§ **Work task**
A full, exact copy of the records below is the required answer.

---*---

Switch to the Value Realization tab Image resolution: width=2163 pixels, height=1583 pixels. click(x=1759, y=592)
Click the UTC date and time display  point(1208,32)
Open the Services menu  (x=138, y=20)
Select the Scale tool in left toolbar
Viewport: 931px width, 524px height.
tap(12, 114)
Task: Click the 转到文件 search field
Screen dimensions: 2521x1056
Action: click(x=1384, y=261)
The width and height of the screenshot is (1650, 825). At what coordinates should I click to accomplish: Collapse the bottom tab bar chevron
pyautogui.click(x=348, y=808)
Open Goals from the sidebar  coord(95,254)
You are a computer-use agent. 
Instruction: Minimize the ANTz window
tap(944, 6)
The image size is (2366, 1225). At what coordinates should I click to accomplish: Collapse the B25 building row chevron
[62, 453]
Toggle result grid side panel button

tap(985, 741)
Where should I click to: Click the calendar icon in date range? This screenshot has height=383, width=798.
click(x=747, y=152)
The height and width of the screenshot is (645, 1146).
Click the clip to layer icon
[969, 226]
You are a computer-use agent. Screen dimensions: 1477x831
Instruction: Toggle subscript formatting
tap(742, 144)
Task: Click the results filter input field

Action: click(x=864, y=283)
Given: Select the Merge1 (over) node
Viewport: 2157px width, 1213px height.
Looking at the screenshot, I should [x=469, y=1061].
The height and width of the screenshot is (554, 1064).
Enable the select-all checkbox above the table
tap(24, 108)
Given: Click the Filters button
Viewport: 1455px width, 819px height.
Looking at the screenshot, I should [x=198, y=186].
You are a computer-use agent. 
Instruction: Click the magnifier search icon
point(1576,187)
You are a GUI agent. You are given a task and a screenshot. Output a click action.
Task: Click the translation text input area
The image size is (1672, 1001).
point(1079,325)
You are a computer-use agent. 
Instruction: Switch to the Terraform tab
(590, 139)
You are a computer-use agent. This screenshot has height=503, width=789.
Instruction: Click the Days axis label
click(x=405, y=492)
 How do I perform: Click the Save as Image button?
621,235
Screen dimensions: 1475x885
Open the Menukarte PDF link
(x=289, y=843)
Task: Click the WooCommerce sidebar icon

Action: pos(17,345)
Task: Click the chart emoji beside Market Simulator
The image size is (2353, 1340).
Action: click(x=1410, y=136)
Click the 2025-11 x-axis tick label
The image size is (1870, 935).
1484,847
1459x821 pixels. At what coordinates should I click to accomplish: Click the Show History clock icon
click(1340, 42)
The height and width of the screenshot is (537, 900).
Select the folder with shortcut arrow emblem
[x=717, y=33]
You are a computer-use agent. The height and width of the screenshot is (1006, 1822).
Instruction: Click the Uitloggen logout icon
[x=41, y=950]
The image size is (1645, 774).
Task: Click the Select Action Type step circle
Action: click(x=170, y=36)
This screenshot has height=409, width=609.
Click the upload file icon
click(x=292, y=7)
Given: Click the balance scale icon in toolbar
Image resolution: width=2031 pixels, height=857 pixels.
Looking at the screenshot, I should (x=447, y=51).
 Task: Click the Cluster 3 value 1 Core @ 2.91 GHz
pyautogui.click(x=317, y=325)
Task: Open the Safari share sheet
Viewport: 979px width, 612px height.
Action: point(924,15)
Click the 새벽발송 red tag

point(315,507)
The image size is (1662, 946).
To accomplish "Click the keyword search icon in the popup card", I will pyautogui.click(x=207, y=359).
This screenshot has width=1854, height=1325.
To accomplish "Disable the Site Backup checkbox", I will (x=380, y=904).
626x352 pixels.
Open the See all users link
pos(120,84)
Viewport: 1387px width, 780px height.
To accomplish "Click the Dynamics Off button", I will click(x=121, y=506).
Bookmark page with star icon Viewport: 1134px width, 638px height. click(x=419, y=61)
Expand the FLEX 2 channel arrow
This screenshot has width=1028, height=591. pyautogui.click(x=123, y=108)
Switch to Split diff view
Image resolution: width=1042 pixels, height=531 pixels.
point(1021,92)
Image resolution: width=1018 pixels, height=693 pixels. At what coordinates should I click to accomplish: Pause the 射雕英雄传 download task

---*---

§ **Result**
Switch to the Value Realization tab Image resolution: width=2163 pixels, height=1583 pixels. click(x=1759, y=592)
Click the UTC date and time display  point(1208,32)
Open the Services menu  (x=138, y=20)
Select the Scale tool in left toolbar
Viewport: 931px width, 524px height.
tap(12, 114)
Task: Click the 转到文件 search field
Screen dimensions: 2521x1056
Action: click(x=1384, y=261)
The width and height of the screenshot is (1650, 825). At what coordinates should I click to accomplish: Collapse the bottom tab bar chevron
pyautogui.click(x=348, y=808)
Open Goals from the sidebar  coord(95,254)
You are a computer-use agent. 
Instruction: Minimize the ANTz window
tap(944, 6)
The image size is (2366, 1225). At what coordinates should I click to accomplish: Collapse the B25 building row chevron
[62, 453]
Toggle result grid side panel button

tap(985, 741)
Where should I click to: Click the calendar icon in date range? This screenshot has height=383, width=798.
click(x=747, y=152)
The height and width of the screenshot is (645, 1146).
Click the clip to layer icon
[969, 226]
You are a computer-use agent. Screen dimensions: 1477x831
Instruction: Toggle subscript formatting
tap(742, 144)
Task: Click the results filter input field

Action: click(x=864, y=283)
Given: Select the Merge1 (over) node
Viewport: 2157px width, 1213px height.
Looking at the screenshot, I should [x=469, y=1061].
The height and width of the screenshot is (554, 1064).
Enable the select-all checkbox above the table
tap(24, 108)
Given: Click the Filters button
Viewport: 1455px width, 819px height.
Looking at the screenshot, I should [x=198, y=186].
You are a computer-use agent. 
Instruction: Click the magnifier search icon
point(1576,187)
You are a GUI agent. You are given a task and a screenshot. Output a click action.
Task: Click the translation text input area
The image size is (1672, 1001).
point(1079,325)
You are a computer-use agent. 
Instruction: Switch to the Terraform tab
(590, 139)
You are a computer-use agent. This screenshot has height=503, width=789.
Instruction: Click the Days axis label
click(x=405, y=492)
 How do I perform: Click the Save as Image button?
621,235
Screen dimensions: 1475x885
Open the Menukarte PDF link
(x=289, y=843)
Task: Click the WooCommerce sidebar icon

Action: pos(17,345)
Task: Click the chart emoji beside Market Simulator
The image size is (2353, 1340).
Action: click(x=1410, y=136)
Click the 2025-11 x-axis tick label
The image size is (1870, 935).
1484,847
1459x821 pixels. At what coordinates should I click to accomplish: Click the Show History clock icon
click(1340, 42)
The height and width of the screenshot is (537, 900).
Select the folder with shortcut arrow emblem
[x=717, y=33]
You are a computer-use agent. The height and width of the screenshot is (1006, 1822).
Instruction: Click the Uitloggen logout icon
[x=41, y=950]
The image size is (1645, 774).
Task: Click the Select Action Type step circle
Action: click(x=170, y=36)
This screenshot has height=409, width=609.
Click the upload file icon
click(x=292, y=7)
Given: Click the balance scale icon in toolbar
Image resolution: width=2031 pixels, height=857 pixels.
Looking at the screenshot, I should (x=447, y=51).
 Task: Click the Cluster 3 value 1 Core @ 2.91 GHz
pyautogui.click(x=317, y=325)
Task: Open the Safari share sheet
Viewport: 979px width, 612px height.
Action: point(924,15)
Click the 새벽발송 red tag

point(315,507)
The image size is (1662, 946).
To accomplish "Click the keyword search icon in the popup card", I will pyautogui.click(x=207, y=359).
This screenshot has width=1854, height=1325.
To accomplish "Disable the Site Backup checkbox", I will (x=380, y=904).
626x352 pixels.
Open the See all users link
pos(120,84)
Viewport: 1387px width, 780px height.
To accomplish "Click the Dynamics Off button", I will click(x=121, y=506).
Bookmark page with star icon Viewport: 1134px width, 638px height. click(x=419, y=61)
Expand the FLEX 2 channel arrow
This screenshot has width=1028, height=591. pyautogui.click(x=123, y=108)
Switch to Split diff view
Image resolution: width=1042 pixels, height=531 pixels.
point(1021,92)
Image resolution: width=1018 pixels, height=693 pixels. At what coordinates should I click to accomplish: Pause the 射雕英雄传 download task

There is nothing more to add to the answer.